Tuesday, August 31, 2010

..time is running out...

hmm...adelin abdullah is my alter ego. created just to fulfill someone whom really damn desperately wanted to know me and i dont want her to know me.

she's nadia, someone who has been chasing firdaus for years...and yeah, i contacted her because i was so jealous. and get to know her for a few days reveals lotsa things that i never wanna know.

she's so bad mouth! whao...she talked to me like i'm her friend and she can treat me as she likes...like what? sorry...she's not my cup of tea. for i thought when i first talked to her that she was a nice girl, but nice girl she wasn't. enough for a few days i've gotta know her. and for that, i dont wanna be her friend, she can get lost!

she bad mouthed firdaus to me...and what? she won't bad mouth me to someone else? nons(ense)...ops...i can't, i dont wanna plant hatred in my heart. enough bad thing i've done.

i've been through a lot lately. personally and professionaly and also, not to mention, family thingy...a lot! oh btw, i'm not fasting today...well, firdaus stay with me last night...and we, hmmm...i over shot. pass the sahur time, when it's time i'm suppose to send him home...but we've GREAT time together nonetheless. really great...thanks.

well time to say each other good bye relationship is catching up...and i'm still hoping that we are gonna stick together whatever happen. i for god sake couldn't let it go, couldn't let firdaus go. i love him a lot! so much! i ask me heart everytime...and the answer has been the same. i love him, no matter what, no matter how, no matter!

last night, when we were together...i told him, i wish i could kidnap him and bring him somewhere he could never be back...he said, 'send me to my parents house!'...ok-ok it was a joke...but me, i was damn serious...i want to kidnap him and take him with me to the place nobody else...except us. i just want him, so very much.

i told him, also that i wish i can take him to the moon where no one is there and he wont be returning. again, i was drop dead serious. i love him for what he is...

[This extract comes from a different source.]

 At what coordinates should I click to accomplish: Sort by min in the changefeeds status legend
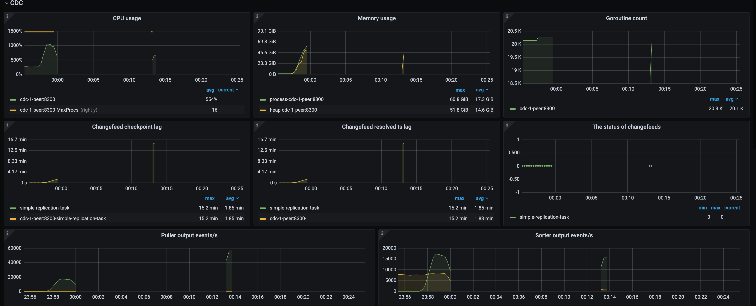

firdaus = young handsome guy, never been missed his solat, so strong in decision making, persistence, all the good thing and the not so good thing, when he's mad, he throw tantrum, when he's hungry, he throw tantrum...he's so manja, yeah, that's the exact word. oh, firdaus in a package. another one, when he plays games...DO NOT DISTURB!

last night he whispered to me...quietly...that he really want to satisfy me, he said 'i betul2 nak puaskan u'. well, sayang, you had me satified everytime...not even a single time u failed. worry not bout that. you have great 'package'...and i love it every minute with you. everytime...i really want you to do me...but so scare that you wouldn't want it.

btw, nadia's case, closed. i dont wanna have any relation with her or any contact...i dont want her to disturb me, my life or me sayang. she's really not worth it. with the mouth she has...yeah, no wonder firdaus not considering her at all.

i'm scare of what will happen after this. but still i've to bear with it. our relationship will still be there. but i just dont know it will become.

we are planning to buy an apartment together. for stay and for investment. i truly hope our planning will come true. amen.

till then, so far...i'm really2 happy with life i've been through with my sayang firdaus...my doa, all along this ramadhan...sounds the same.

'Ya Allah, ya tuhanku...ampunkan lah dosa ku, dosa ibu bapa ku, adik beradik ku dan ahli keluarga mereka, datuk dan nenek ku dan seterusnya umat islam sekelian. Ya Allah, permudahkan lah bagi ku pekerjaan ku, rezeki ku dan jodoh ku dengan firdaus. tenang kan lah hati nya, lembut kan lah hati nya dan buka kan lah hati nya untuk menerima ku. satu kan lah hati kami, jadi kan di dalam nya ada mawaddah dan rahmah, tenang lagi menenangkan, sayang menyayangi, kasih mengasihi, cinta mencintai. redha la hubungan kami, kekal kan kasih sayang dan cinta ini ke akhir hayat kami. ameen ya rabbal 'alamin...perkenankan lah wahai tuhan yg maha memperkenankan doa'.